The less said about the episodes in Angel’s first year the better. There are a few standouts, but the whole of it is just as clunky and stilted and uncertain of itself as you would expect from a debut season. Nevertheless, as with Buffy’s first year, the episodes that work are the ones the creators learned from and replicated. There are a handful of fun one-off episodes that matter very little other than being good compared to the stinkers: “Rm w/a vu” features Cordy contending with a ghost that’s inhabiting a very nice and shockingly affordable apartment in L.A. “Somnambulist” sees Angel contend with a killer in town (played by a very young Jeremy Renner, about a dozen years before Joss would cast him as Hawkeye) that’s copying a lot of his trademarks from his Angelus days. And the season finale “To Shanshu in L.A.” is centered around an ancient prophecy (one which will define the character of Angel to the end) that says the vampire with a soul will die…or does it mean “become mortal”? Prophesies are tricky things…
But the real standouts this year center around the Slayers, Buffy and Faith. Angel’s ex-girlfriend/forever-love comes to town early in the show’s run (to give the fledgling series a ratings boost) in “I Will Remember You.” It was only the eighth episode in the show’s run, but it instantly launched to the top of the fan ratings and remained in the top ten until the end. It provided a fitting closure to the Buffy/Angel dynamic, packed in a ton of comedy and drama, and ended with an absolutely gut-punching final goodbye. Angel was created to be a more noir, darker, more brooding, more character-focused show than Buffy and no episode this season nailed that mission statement better than “I Will Remember You.”
Faith’s relationship with Angel—two good people who did a lot of bad and don’t quite know how to deal with that fact—was never explored in Buffy and, sadly, wasn’t explored nearly as much in Angel. Nevertheless, season one brought us a two-parter good enough to be a movie-of-the-week. Faith awoke from her coma and did a lot of damage in two episodes of Buffy’s fourth year, but she started to make amends in Sunnydale just before skipping town. Unfortunately, a lot of that amends-making was unbeknownst to Buffy, who tracked her down right as she was finally breaking down and wishing to die (a sentiment the ever-brooding Angel could easily identify and sympathize with). He takes her in right as Buffy arrives looking for a fight. What follows is a tense showdown between the old lovers, ending with Buffy essentially being told “this is my
show town, we’re doing things my way, go back to your show Sunnydale.” It was just as much a declaration to the fans watching as it was to the characters: Angel is his own man, and his show will not be “Buffy 2.0”

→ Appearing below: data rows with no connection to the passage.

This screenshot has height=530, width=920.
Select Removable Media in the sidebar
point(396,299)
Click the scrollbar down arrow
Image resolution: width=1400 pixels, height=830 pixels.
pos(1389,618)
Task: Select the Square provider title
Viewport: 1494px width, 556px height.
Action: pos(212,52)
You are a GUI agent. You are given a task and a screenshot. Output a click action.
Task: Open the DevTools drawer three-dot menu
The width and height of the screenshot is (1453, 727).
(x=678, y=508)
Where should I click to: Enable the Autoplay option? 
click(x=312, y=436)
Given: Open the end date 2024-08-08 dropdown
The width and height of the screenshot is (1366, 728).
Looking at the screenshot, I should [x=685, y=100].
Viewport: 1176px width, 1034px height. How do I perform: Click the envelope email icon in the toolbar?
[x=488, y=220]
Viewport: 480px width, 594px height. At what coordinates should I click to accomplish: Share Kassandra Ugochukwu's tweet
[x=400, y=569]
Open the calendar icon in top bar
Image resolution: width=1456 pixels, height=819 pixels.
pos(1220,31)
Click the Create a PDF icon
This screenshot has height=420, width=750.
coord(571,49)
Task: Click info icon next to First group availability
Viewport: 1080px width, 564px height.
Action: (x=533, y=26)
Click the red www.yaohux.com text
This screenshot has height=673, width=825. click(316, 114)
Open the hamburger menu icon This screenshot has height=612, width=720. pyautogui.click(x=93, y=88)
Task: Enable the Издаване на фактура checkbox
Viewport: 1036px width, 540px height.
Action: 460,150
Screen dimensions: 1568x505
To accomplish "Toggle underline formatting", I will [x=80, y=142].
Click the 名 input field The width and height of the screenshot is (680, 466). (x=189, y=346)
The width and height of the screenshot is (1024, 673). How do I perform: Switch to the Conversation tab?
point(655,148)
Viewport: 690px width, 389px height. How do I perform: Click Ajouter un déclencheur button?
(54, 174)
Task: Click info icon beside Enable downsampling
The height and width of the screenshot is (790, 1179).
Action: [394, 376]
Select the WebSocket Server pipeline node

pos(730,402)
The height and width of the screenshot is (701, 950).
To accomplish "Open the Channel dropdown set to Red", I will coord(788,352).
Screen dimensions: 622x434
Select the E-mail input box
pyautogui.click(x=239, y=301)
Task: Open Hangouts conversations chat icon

And while, at times, it felt a lot like Buffy’s first season 2.0, Angel’s first season managed to reveal enough promise to make the whole endeavor something to come back to in year two. And just in case you needed extra motivation: Season one ends with the reveal that Darla—Angel’s longtime vampire squeeze and partner in barbaric crime—has been resurrected.
Unlike Buffy, Angel loved to end seasons on a cliffhanger, and season one does just that, setting the stage for the title character to take his Buffy-sized leap in quality in season two.
But we’ll talk about that, as well as Buffy’s fifth season, next month.